Research Paper|Volume 11, Issue 7|pp 2031—2044

Exogenous biological renal support ameliorates renal pathology after ischemia reperfusion injury in elderly mice

Dong Liu^1,², Zhiwei Yin¹, Qi Huang^1,³, Yi Ren¹, Diangeng Li¹, Linna Wang¹, Shaoyuan Cui¹, Ying Zhang¹, Yichun Ning^1,⁴, Lide Lun², Guangyan Cai¹, Xueyuan Bai¹, Xuefeng Sun¹, Xiangmei Chen¹

¹Department of Nephrology, Chinese PLA General Hospital, Chinese PLA Institute of Nephrology, State Key Laboratory of Kidney Diseases, National Clinical Research Center for Kidney Diseases, Beijing 100853, China
²Department of Nephrology, Air Force Medical Center, PLA, the Fourth Military Medical University, Beijing 100142, China
³Department of Nephrology, Beijing Tiantan Hospital, Capital Medical University, Beijing 100050, China
⁴Department of Nephrology, Zhongshan Hospital, Fudan University, Shanghai 200032, China

Received: August 1, 2018Accepted: March 31, 2019Published: April 12, 2019

https://doi.org/10.18632/aging.101899

Copyright: Liu et al. This is an open-access article distributed under the terms of the Creative Commons Attribution License (CC BY 3.0), which permits unrestricted use, distribution, and reproduction in any medium, provided the original author and source are credited.

Abstract

We established an exogenous biological renal support model through the generation of parabiotic mice.
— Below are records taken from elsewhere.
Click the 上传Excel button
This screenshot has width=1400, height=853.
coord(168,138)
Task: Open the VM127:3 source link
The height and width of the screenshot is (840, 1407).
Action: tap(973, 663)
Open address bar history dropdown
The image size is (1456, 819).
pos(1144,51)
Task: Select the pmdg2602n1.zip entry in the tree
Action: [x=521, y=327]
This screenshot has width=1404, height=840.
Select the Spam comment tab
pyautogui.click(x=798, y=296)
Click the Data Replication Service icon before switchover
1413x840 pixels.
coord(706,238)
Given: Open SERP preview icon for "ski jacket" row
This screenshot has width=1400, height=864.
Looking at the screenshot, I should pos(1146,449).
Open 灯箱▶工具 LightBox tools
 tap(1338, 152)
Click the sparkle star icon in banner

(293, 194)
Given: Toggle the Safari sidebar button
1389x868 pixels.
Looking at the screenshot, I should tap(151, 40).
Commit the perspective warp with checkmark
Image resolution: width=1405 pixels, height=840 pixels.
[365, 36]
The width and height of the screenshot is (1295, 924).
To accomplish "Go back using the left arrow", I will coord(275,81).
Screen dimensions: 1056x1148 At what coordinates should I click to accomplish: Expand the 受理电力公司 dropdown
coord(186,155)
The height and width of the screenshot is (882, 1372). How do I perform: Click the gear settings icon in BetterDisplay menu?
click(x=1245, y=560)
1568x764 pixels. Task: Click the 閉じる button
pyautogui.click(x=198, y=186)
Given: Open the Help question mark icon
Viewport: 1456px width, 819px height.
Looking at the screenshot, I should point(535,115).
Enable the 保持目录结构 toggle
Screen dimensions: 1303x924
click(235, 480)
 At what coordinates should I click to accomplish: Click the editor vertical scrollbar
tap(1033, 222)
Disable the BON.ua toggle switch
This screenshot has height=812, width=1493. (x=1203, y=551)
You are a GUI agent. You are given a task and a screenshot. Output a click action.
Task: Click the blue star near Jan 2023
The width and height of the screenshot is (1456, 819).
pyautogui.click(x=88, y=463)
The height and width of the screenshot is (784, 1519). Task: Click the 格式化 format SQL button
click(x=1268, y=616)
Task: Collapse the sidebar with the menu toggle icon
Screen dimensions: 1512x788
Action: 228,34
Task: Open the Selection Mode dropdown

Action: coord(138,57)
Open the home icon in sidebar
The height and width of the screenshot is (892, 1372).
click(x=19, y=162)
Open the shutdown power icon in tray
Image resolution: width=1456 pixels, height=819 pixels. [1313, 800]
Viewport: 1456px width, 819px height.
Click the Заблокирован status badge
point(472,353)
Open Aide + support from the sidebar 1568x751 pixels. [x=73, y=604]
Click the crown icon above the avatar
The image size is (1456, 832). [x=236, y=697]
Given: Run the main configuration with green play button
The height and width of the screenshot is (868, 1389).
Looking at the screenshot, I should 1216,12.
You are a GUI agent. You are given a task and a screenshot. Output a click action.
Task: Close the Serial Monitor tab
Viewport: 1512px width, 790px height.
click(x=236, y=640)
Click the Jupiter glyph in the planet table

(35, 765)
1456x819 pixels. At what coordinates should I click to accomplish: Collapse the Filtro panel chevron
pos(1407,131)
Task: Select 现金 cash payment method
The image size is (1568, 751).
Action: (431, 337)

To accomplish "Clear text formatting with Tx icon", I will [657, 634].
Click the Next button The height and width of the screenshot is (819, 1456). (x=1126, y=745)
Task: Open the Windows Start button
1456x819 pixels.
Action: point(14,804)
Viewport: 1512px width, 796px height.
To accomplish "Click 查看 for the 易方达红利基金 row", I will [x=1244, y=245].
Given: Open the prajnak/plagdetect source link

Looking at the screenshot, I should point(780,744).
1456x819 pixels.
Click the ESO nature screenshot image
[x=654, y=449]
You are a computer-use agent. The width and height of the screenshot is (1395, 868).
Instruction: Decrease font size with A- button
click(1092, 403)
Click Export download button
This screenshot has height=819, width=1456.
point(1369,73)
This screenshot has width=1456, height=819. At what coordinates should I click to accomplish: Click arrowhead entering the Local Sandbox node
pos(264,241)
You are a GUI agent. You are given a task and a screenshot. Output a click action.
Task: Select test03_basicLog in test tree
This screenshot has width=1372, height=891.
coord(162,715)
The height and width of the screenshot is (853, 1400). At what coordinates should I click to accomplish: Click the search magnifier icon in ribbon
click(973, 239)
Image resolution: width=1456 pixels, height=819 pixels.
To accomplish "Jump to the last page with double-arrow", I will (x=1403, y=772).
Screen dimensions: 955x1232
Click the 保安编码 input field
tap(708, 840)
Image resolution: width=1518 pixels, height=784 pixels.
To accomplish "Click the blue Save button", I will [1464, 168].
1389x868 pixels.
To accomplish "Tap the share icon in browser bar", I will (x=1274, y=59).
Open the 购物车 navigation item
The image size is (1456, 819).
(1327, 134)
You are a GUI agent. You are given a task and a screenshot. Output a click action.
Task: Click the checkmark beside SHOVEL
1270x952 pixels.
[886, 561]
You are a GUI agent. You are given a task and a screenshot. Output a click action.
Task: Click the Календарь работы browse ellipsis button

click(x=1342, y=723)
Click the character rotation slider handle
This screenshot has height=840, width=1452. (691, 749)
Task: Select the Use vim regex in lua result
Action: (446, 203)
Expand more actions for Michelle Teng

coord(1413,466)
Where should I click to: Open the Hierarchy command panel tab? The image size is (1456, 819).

At 72 hours after ischemia reperfusion injury (IRI), the aged mice that received exogenous biological renal support showed significantly higher levels of renal cell proliferation and dedifferentiation, lower levels of renal tubular injury, improved renal function, and a lower mortality than those that did not receive exogenous biological renal support. Using the Quantibody Mouse Cytokine Antibody Array, we found that aged IRI mice that received exogenous biological renal support had an up-regulation of multiple inflammatory related cytokines compared to the group that did not receive exogenous biological renal support. We suggest that the exogenous biological renal support might promote renal tubular epithelial cell proliferation and dedifferentiation and improve the prognosis of aged IRI mice. Exogenous biological renal support may play an important role in the amelioration of renal IRI by regulating the expression of multiple cytokines.